This week, national outlets ran different versions of the same story: Nearly one-third of American renters didn’t pay April rent.
That percentage, put out by the National Multifamily Housing Council, an apartment industry trade group, comes with a few big caveats. In early March, before the pandemic devastated the nation’s economy, a fifth of tenants hadn’t paid their rent. The analysis looks at apartment units that use property management software, so homes owned by mom-and-pop landlords likely aren’t captured. And the analysis only includes rent payments made in the first five days of the month. Lots of landlords gave tenants leeway this month to make payments after the standard April 5 due date.
Still, that one-third fraction, derived from looking at more than 13 million units nationwide, gave a preliminary answer to the question many in the rental industry have been asking: With the unemployment rate soaring, how many people are able to pay their rent?
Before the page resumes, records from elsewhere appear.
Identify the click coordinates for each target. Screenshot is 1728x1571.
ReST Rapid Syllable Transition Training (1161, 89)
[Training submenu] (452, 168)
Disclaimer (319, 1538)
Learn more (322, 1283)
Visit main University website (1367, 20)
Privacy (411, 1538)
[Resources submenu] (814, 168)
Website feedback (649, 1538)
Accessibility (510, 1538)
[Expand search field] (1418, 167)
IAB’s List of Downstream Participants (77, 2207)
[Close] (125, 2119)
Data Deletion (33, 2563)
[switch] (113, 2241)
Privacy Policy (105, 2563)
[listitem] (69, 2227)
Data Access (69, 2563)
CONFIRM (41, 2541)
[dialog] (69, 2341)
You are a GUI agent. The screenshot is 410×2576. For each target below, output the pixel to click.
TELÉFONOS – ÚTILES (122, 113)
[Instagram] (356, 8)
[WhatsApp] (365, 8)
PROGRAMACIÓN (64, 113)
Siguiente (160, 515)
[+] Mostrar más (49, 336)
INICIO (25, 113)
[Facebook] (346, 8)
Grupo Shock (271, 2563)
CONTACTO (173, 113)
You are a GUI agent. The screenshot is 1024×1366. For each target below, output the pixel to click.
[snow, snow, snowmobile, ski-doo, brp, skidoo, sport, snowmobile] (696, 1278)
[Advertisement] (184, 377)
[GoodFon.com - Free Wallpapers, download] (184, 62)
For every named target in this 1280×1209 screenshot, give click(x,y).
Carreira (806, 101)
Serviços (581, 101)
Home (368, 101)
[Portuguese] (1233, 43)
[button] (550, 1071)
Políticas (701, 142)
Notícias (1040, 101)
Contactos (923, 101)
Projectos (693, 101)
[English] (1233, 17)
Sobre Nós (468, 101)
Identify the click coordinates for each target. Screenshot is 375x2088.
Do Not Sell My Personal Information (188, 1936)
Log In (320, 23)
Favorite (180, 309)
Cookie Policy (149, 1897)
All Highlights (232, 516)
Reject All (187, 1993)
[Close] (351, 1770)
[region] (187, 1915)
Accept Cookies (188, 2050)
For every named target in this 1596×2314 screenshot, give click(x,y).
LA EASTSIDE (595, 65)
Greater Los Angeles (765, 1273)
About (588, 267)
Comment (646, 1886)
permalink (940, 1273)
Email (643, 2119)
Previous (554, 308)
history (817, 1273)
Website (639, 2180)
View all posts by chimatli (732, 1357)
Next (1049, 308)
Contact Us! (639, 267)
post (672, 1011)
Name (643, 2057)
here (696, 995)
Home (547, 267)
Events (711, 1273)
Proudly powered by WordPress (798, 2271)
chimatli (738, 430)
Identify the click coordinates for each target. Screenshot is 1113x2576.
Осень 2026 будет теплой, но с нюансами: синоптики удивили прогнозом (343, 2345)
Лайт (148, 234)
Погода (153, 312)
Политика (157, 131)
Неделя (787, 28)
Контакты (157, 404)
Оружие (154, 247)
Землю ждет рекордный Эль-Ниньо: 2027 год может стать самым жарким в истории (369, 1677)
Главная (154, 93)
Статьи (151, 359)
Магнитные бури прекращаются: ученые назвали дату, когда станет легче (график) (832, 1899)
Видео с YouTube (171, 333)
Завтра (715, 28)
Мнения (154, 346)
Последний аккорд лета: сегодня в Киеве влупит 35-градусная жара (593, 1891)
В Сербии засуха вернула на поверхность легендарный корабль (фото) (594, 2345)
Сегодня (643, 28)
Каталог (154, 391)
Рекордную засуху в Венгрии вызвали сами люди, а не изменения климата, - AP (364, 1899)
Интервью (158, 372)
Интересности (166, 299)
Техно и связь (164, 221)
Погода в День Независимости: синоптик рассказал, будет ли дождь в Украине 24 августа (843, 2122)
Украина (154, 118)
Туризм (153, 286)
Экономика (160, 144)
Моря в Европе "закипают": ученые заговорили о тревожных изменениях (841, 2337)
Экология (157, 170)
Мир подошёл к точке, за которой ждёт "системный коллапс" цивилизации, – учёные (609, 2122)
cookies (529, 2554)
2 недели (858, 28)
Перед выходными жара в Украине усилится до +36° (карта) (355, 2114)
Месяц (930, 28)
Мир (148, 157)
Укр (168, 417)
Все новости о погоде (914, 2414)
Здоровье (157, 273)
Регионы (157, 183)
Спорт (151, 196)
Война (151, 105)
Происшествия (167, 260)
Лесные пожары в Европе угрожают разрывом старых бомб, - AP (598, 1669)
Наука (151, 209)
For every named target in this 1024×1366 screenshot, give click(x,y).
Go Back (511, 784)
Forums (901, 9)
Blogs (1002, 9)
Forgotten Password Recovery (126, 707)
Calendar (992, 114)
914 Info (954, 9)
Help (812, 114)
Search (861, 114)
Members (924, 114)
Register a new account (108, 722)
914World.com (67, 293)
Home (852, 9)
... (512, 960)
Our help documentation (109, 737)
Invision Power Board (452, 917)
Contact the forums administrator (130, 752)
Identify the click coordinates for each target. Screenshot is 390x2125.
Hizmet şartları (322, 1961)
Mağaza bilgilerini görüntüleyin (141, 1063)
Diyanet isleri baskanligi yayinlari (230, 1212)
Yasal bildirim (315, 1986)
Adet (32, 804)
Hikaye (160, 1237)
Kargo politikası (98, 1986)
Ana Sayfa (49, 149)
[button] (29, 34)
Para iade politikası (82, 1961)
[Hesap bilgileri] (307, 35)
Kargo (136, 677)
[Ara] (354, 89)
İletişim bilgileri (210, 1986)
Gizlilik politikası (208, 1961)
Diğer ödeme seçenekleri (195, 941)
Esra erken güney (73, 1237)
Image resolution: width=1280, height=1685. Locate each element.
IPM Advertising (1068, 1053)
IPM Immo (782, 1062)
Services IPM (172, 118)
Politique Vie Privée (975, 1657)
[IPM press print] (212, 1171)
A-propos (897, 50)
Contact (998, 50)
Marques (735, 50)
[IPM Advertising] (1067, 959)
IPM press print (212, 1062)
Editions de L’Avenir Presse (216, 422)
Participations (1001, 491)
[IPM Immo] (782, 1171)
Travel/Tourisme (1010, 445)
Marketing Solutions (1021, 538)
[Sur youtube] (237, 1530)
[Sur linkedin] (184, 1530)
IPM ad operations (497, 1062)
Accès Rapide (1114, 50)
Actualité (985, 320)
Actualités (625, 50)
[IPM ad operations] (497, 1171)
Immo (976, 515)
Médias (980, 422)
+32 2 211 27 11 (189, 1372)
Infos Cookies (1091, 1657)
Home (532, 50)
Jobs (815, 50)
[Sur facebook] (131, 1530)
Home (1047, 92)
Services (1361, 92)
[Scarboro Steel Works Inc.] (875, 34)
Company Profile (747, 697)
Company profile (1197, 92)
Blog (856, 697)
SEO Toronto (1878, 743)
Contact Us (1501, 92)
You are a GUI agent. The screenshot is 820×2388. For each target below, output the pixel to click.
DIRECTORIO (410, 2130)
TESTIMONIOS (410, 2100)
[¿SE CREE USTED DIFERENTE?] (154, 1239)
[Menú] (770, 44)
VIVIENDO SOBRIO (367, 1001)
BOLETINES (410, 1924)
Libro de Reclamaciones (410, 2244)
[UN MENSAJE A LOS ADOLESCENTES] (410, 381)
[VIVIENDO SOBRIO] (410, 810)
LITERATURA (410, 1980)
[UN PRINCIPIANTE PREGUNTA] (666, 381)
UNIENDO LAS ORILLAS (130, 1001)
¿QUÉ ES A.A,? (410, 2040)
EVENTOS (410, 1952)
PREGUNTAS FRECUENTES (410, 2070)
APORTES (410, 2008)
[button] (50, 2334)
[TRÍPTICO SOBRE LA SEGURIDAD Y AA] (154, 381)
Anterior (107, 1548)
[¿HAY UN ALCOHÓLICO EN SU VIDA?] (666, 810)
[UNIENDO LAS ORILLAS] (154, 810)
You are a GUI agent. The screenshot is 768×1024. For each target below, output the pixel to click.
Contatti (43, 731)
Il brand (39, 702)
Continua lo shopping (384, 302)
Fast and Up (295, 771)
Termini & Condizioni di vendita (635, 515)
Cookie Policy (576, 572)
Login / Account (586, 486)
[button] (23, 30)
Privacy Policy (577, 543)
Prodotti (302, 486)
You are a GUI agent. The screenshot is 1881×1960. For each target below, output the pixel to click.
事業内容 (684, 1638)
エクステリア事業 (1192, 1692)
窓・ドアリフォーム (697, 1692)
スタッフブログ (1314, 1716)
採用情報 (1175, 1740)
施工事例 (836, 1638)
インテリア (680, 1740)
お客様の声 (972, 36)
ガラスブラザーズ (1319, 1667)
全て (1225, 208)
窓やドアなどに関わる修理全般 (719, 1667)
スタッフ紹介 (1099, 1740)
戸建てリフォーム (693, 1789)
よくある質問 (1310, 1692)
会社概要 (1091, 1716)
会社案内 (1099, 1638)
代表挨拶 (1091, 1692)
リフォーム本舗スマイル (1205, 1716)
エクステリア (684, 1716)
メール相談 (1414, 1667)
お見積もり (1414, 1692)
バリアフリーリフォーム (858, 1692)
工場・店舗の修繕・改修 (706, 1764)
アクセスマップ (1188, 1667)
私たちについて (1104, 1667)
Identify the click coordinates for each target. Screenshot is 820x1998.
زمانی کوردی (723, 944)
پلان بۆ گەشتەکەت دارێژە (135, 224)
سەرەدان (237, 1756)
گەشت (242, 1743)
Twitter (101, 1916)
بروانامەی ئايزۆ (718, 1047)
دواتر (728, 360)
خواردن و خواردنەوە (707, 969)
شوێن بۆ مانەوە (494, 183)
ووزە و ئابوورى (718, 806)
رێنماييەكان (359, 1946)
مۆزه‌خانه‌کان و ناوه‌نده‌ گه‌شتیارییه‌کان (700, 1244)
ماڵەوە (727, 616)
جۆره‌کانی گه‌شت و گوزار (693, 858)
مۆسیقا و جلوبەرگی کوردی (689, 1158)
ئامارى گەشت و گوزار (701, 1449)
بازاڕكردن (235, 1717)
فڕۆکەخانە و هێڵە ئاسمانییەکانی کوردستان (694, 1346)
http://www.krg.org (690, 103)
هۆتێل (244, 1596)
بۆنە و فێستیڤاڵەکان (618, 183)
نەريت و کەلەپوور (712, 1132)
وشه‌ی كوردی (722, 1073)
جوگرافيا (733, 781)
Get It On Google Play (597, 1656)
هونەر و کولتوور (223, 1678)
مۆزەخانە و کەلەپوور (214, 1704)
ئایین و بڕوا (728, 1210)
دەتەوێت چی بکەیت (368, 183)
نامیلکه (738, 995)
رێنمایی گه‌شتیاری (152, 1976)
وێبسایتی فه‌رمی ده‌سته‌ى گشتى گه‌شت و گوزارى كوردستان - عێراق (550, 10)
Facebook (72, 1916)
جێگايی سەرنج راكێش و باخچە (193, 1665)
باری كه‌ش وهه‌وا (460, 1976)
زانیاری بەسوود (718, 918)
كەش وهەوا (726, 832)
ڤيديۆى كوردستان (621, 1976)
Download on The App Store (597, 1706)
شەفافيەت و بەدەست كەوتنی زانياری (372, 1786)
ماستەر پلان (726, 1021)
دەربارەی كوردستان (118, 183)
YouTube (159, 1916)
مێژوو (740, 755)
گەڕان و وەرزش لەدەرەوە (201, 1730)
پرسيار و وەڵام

In Oregon, experts are asking the same question. Multifamily NW, which represents landlords and property managers in the region, has sent out a survey to its members, who, combined, manage some 200,000 units. The group expects results early next week. The Portland Housing Bureau also expects to have numbers by then.
In the meantime, the national data hold a partial answer:
Property management software company Entrata, one of the five companies to contribute data, saw 83% of Oregon households make a rent payment in the first week of April. RealPage, another major contributing software company, saw 82% of Oregon units pay rent.
According to Greg Willett, chief economist for RealPage, that’s a drop of seven percentage points compared with April last year. No other state in America had a smaller decline.
“So renters in Oregon came closest to paying at the regular pace,” said Willett.
Arizona, Texas and North Carolina saw just a slightly larger drop. Willett said he believes the relatively high number of people who paid rent in these states is correlated to the relatively low number of people employed in the hard-hit hospitality and retail sectors.
“Those are not giant components of the economies in those four states that seem to be doing the best,” he said.
Neither RealPage nor Entrata would say how many apartment units they have data for in Oregon. Nationally, Entrata says they serve 20,000 apartment complexes. RealPage says they serve 18 million units worldwide.
Rentec Direct, a property management software company that did not contribute data to the national housing council, was more forthcoming with its Oregon market share. Based in Grants Pass, Oregon, they have data for roughly 18,600 households in their home state, according to the company’s president Nathan Miller.
Miller said 74% of these Oregon households had paid April’s rent by the due date. That’s a drop of nine percentage points from last month. Portland’s payment rate went down by five percentage points.
While the numbers vary from company to company, no dataset shows the situation landlords feared most: one where renters, facing unemployment and protected by local and statewide eviction moratoriums, put little to nothing toward rent. Rather, all three companies saw the majority of Oregon renters pay at least something.
“I was nervous, especially with all the stuff going around like a rent freeze,” said Nancy Colantoni, who owns four small buildings in Portland. “I didn’t know how that [would] work … if some people would just say, ‘Oh, OK, well we don’t have to pay just because.’”
Colantoni said she expected half of her 10 units would pay April’s rent. In the end, everyone paid, though one tenant, who had been laid off from a downtown Portland hotel, made a partial payment.
Kenneth Schriver, the president of Rental Housing Alliance Oregon, an association composed mainly of small landlords, sent out a survey this week to a portion of the group’s members, giving him a glimpse into the finances of a little over 1,600 units.
Schriver said he was pleased to see a high rate of payment for landlords like Colantoni who own more than four units. Most of these landlords saw 10% to 15% of tenants pay no rent, according to the survey results. Landlords with just one unit took a bigger hit, with 30% receiving no payment.
These smaller-time landlords are the ones least-prepared to deal with non-payments, said Schriver. Many are retirees and couples with limited income, whose livelihood depends on the money generated by renting out half their house or an additional dwelling unit.
Nicole, who leases a unit on her southeast Portland property, said she uses the $1,000 rent money to supplement her social security income. This month, to help out the couple she rents to, she reduced the rate by $300.
Nicole, who asked OPB to go only by her first name so as not to reveal her renter’s financial troubles, said she doesn’t know what she or her renters will do next month. She is not in the same position to weather nonpayments as Portland’s larger landlords.
“I imagine they have very deep pockets,” she said. “I barely have a pocket.”
Kenneth Schriver said he expects May’s rent numbers to be worse for both small and large property owners. Oregon’s unemployment claims continue to reach record highs. Many workers were able to cover this month’s rent with wages they had received through March or money they knew would be repaid to them through the federal government’s $1,200 stimulus check. For these renters, the source of May’s rent money is less clear.
“The April hit was not as bad as I thought it would be,” said Schriver. “But I see it kind of like the first swell of a tsunami.”